At least 80 volunteers were engaged in the exhibitions and events of Home of Metal.
Working with a team of volunteers to deliver these events, the Open Days informed the exciting series of exhibitions to come. These volunteers were made up of a wide range of people whose interest in the project stems from music, social history, regional pride and more. Capsule have worked closely with a number of volunteers over the past 3-4 years to guide them in their research interests.
The Open Day at Wolverhampton Art Gallery also featured candid live interview events with two legendary figures in the the world of Heavy Metal:
Jim Simpson in conversation with Johnny Doom
Birmingham-based Big Bear, so called after the nickname given to Simpson by legendary DJ, John Peel, runs one of the oldest independent labels in the UK, specialising in jazz, blues and swing artists, although it has also been successful in other music genres. Jim is the unsung hero of Heavy Metal, he ran the progressive club, Henry’s Blueshouse where he inspired Robert Plant, Jon Bonham, Judas Priest and a plethora of others all of whom came to see the legendary American Blues artists Simpson programmed back in the day. He managed Sabbath for their first three albums, which included the seminal ‘Black Sabbath’ album, then Paranoid and Master of Reality.

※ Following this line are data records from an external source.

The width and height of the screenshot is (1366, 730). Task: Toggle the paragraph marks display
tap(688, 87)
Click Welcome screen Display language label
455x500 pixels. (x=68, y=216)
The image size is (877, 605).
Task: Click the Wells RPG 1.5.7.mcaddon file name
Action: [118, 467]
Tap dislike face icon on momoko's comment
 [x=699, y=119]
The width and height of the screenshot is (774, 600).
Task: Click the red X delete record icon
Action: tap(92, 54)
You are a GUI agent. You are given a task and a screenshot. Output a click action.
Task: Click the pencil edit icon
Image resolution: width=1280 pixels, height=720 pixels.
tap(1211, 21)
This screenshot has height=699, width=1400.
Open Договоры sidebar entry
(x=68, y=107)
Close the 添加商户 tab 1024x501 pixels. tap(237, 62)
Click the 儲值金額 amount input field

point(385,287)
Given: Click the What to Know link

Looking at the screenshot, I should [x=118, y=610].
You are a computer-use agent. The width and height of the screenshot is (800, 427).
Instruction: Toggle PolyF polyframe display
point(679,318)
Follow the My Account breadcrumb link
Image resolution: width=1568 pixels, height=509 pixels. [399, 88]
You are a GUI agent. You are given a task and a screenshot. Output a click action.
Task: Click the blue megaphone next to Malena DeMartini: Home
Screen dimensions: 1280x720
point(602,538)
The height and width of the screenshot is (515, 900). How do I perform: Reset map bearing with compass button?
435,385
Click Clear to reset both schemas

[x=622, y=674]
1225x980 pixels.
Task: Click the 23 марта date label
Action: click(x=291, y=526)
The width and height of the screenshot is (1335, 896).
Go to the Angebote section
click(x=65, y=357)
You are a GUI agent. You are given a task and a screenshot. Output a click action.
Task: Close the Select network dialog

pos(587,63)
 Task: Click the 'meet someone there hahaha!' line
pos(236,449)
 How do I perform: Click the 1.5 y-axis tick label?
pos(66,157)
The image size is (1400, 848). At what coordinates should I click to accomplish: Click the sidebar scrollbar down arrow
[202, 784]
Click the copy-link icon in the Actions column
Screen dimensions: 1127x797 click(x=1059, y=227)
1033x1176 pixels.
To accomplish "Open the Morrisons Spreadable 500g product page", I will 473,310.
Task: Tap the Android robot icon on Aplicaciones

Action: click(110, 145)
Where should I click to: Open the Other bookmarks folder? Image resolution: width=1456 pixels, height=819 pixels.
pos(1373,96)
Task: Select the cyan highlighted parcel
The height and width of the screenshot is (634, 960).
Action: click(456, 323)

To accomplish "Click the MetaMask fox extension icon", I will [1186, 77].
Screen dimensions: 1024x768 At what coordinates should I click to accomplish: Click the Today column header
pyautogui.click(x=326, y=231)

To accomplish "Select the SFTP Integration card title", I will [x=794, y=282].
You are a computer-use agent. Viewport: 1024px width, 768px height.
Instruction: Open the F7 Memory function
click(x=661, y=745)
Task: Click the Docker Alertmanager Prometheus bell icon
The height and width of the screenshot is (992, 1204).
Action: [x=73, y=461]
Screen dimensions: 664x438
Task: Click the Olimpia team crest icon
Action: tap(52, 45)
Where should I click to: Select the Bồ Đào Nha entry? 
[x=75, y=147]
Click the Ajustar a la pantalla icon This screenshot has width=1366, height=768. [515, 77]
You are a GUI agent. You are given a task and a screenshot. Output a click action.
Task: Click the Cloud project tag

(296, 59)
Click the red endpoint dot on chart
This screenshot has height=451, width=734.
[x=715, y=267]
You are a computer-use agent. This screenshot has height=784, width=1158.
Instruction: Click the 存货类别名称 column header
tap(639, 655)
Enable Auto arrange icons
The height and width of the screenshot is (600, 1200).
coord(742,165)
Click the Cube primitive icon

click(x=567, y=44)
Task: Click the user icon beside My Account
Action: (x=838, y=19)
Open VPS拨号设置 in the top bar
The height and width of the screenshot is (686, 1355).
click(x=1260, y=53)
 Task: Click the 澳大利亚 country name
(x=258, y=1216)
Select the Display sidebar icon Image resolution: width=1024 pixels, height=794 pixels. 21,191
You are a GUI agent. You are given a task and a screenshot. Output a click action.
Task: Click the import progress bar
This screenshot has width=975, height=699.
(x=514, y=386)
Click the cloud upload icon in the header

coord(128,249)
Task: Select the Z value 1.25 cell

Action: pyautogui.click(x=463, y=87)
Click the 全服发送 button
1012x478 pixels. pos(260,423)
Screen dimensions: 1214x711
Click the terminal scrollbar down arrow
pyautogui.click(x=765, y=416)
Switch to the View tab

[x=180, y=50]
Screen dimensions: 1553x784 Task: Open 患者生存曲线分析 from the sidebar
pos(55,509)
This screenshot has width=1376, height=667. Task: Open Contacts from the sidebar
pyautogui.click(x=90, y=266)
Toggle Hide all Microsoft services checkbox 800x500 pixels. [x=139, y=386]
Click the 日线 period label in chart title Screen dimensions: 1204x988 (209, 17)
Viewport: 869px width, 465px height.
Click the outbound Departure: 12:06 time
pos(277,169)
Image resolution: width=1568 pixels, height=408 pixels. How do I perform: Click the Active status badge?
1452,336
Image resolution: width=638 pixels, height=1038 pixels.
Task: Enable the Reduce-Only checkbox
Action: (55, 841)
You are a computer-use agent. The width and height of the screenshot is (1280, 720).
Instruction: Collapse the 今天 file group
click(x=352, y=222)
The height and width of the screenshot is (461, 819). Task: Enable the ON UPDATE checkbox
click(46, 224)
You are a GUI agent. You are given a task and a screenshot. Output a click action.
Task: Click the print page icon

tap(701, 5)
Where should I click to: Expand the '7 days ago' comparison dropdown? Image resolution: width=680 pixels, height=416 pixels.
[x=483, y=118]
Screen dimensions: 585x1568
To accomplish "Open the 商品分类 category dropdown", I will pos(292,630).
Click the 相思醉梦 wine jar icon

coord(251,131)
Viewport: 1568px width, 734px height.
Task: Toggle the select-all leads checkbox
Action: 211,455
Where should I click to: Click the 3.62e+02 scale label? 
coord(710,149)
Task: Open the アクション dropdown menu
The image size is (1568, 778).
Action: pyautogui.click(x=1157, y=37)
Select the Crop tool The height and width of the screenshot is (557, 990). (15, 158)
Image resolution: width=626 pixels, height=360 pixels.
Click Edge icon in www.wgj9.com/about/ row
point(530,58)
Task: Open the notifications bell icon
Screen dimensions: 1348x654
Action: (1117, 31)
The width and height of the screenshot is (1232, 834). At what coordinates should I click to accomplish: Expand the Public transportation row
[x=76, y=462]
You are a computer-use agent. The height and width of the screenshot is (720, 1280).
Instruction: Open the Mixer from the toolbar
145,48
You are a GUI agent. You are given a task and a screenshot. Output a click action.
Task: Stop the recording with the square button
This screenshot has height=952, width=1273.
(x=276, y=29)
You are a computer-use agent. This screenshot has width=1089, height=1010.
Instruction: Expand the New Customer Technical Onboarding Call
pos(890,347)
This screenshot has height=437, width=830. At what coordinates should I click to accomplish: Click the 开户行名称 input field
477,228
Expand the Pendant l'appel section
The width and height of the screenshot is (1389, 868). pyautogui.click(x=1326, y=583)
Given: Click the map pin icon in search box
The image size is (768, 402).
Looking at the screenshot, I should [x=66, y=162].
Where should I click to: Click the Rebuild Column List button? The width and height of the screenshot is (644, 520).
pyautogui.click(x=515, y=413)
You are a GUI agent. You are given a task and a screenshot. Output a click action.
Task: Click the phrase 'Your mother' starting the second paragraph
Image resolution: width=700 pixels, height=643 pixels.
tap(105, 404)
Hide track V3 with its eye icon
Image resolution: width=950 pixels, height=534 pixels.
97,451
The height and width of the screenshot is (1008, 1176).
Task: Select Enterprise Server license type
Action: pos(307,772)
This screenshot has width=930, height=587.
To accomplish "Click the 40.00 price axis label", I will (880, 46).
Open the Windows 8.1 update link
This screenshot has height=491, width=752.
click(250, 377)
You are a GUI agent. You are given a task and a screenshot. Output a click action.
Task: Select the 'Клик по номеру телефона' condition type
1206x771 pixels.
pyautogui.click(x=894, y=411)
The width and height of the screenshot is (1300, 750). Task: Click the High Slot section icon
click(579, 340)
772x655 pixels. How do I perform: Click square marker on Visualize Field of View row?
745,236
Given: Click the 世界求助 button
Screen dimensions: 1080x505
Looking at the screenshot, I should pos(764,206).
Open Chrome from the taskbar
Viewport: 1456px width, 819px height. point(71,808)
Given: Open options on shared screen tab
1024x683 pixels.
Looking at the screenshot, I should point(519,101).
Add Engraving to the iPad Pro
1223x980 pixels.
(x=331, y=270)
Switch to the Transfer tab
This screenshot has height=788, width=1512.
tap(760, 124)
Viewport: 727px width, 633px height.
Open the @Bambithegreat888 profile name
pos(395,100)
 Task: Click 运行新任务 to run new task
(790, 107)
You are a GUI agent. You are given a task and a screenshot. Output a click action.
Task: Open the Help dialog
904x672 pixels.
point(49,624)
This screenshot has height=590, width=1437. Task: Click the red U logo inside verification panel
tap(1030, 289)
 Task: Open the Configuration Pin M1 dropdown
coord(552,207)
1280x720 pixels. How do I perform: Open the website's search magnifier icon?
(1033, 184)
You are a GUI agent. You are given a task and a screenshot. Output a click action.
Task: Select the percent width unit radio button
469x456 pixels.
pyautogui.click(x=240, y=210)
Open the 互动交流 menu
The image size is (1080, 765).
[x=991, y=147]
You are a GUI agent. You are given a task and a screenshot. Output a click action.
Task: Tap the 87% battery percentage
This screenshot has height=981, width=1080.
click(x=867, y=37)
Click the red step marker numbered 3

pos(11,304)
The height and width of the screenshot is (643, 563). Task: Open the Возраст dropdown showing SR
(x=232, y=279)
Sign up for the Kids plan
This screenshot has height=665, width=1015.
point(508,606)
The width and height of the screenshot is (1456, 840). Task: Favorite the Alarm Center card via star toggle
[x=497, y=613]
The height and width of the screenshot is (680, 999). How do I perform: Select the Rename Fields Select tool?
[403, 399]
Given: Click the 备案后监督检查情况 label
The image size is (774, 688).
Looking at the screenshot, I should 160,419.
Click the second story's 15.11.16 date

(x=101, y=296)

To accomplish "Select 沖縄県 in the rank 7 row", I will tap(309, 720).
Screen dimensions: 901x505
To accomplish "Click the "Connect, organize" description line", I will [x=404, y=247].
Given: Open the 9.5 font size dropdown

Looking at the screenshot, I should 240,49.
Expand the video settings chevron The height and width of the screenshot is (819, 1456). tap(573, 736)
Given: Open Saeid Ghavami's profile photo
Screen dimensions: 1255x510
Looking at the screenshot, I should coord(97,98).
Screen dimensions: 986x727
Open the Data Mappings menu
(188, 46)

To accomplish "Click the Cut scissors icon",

Digby Pearson, Earache Records in conversation with Johnny Doom
The label has made its name releasing some of the most brutal albums of the past two decades. Earache has been home to such outfits as the legendary Napalm Death and Godflesh as well as a host of other extreme bands. Earache’s artists have set the standard for cutting-edge, uncompromising music. But just as inspiring is the story of how it came to be. Nowadays, internet wizardry or a truckload of cash can be a band’s best friend, but in the early days, Earache had neither. All it had was one man; founder, patriarch and self-confessed obsessive, Digby ‘Dig’ Pearson.